PROBLEM TO SOLVE:
Look below for the line containing "The image size is (536, 953)." and the line containing "You are a computer-use", then set down both and every line between them exactly, without pictures.

DATA SHOWN:

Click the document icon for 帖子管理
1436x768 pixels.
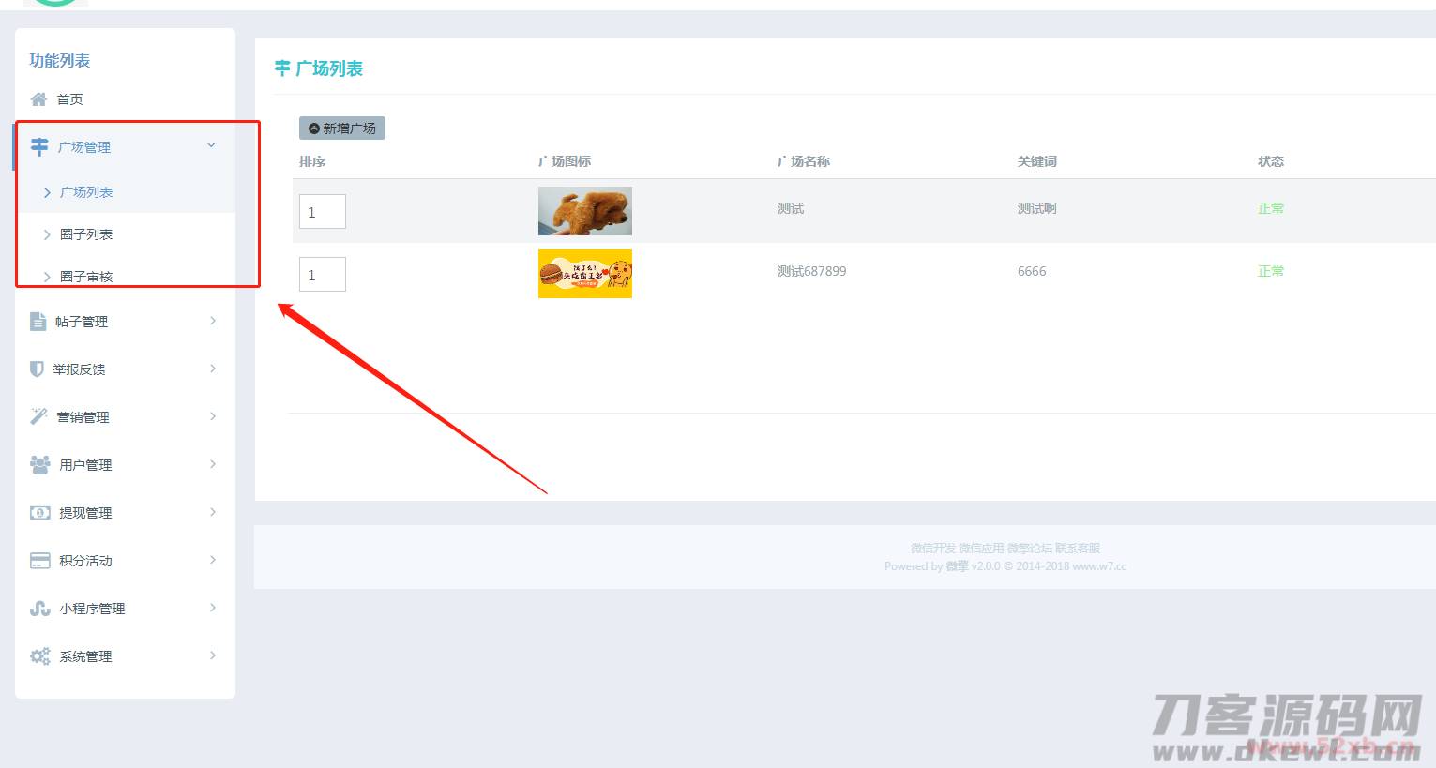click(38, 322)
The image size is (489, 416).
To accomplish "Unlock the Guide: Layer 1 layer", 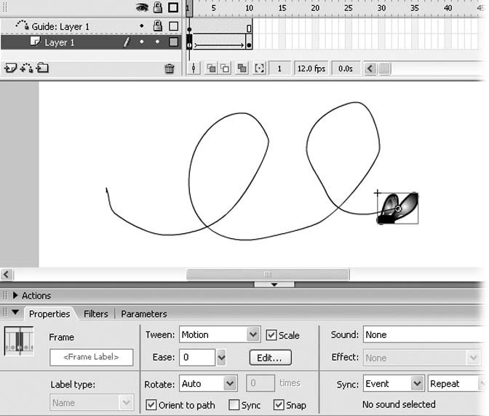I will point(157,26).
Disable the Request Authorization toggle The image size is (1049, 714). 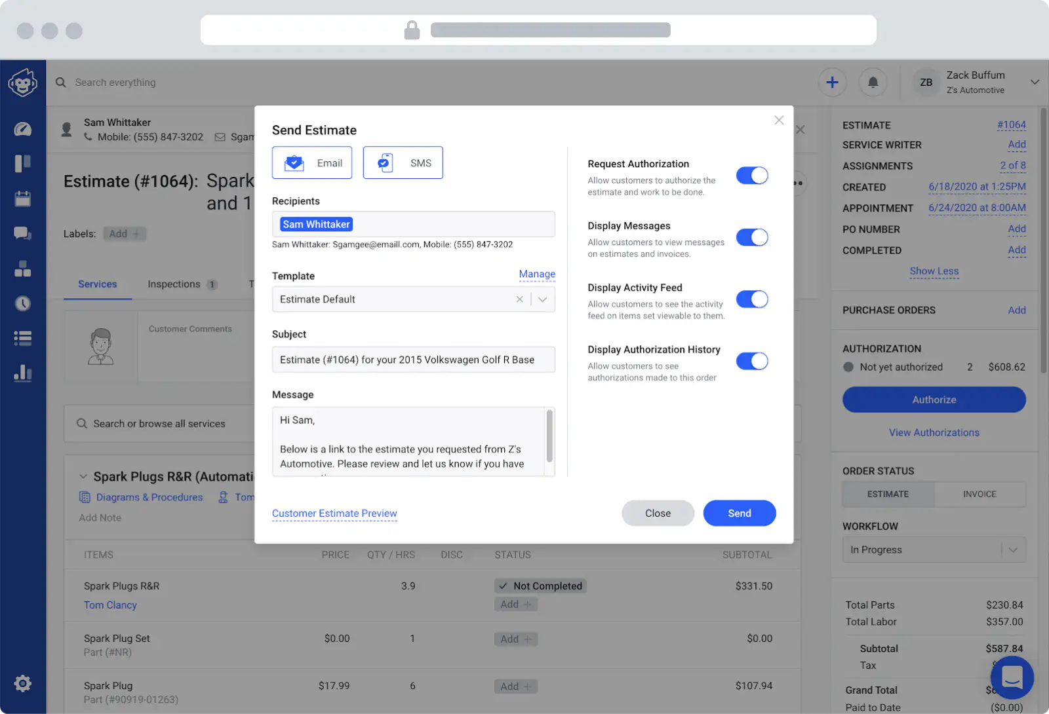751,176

---

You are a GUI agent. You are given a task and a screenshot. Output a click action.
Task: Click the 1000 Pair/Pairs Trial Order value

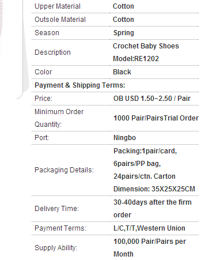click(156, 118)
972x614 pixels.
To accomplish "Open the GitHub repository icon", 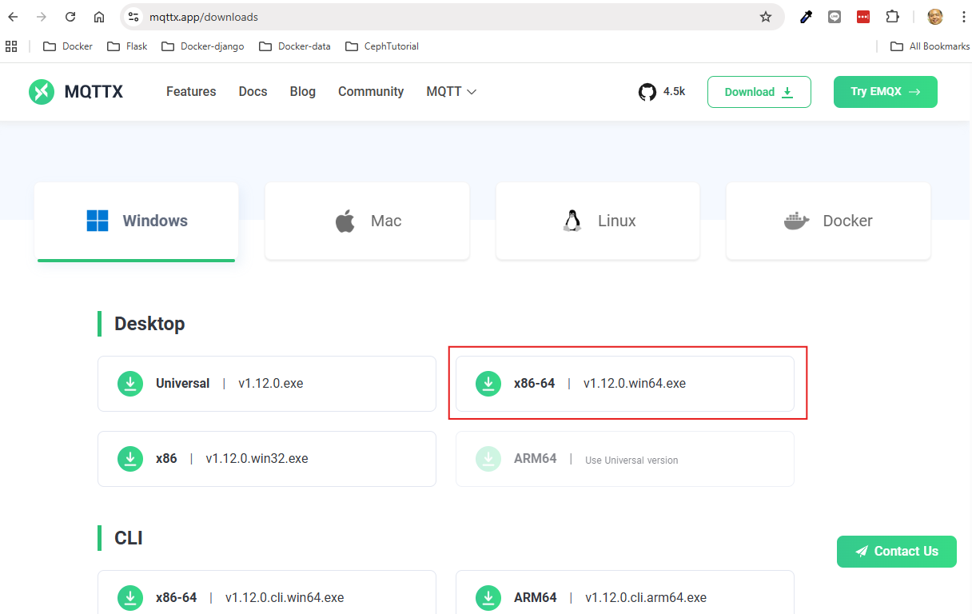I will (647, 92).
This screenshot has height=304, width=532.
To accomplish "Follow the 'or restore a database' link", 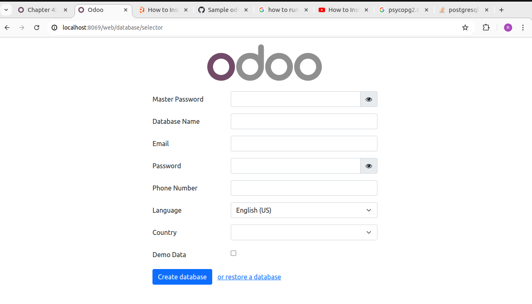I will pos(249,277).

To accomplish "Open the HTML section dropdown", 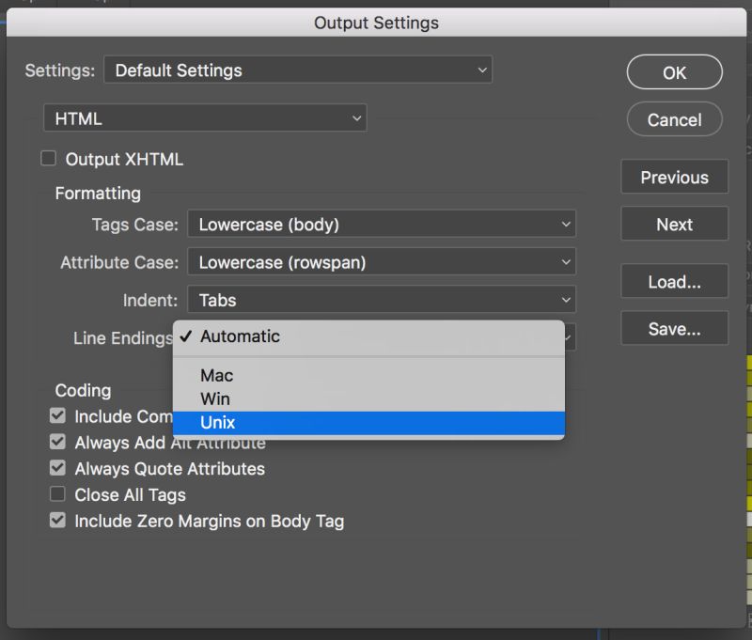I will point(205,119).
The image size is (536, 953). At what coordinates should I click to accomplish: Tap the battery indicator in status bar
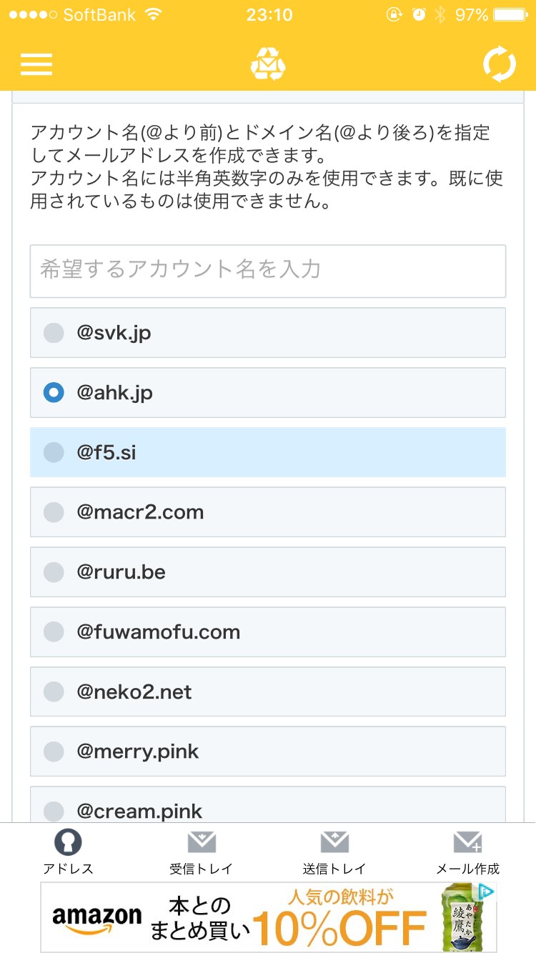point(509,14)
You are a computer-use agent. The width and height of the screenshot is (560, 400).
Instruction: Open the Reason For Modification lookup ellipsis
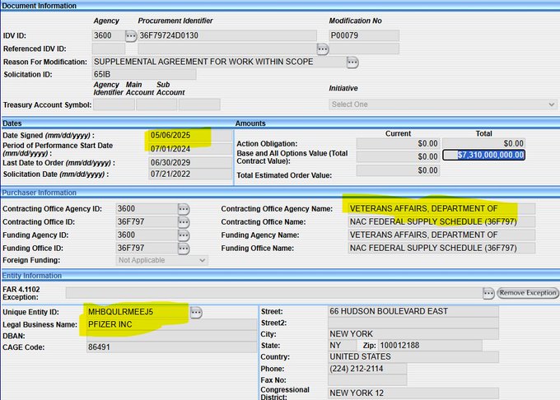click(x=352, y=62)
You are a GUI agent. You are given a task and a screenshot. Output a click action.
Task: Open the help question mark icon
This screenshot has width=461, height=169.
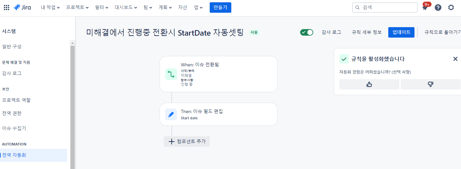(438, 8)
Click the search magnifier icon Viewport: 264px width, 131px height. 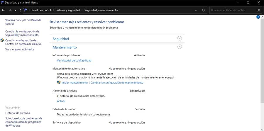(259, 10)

SOLUTION TO THE PROBLEM:
The image size is (536, 953). At what coordinates should I click to accomplish: Tap the battery indicator in status bar
point(509,14)
You are a computer-use agent. The width and height of the screenshot is (560, 400).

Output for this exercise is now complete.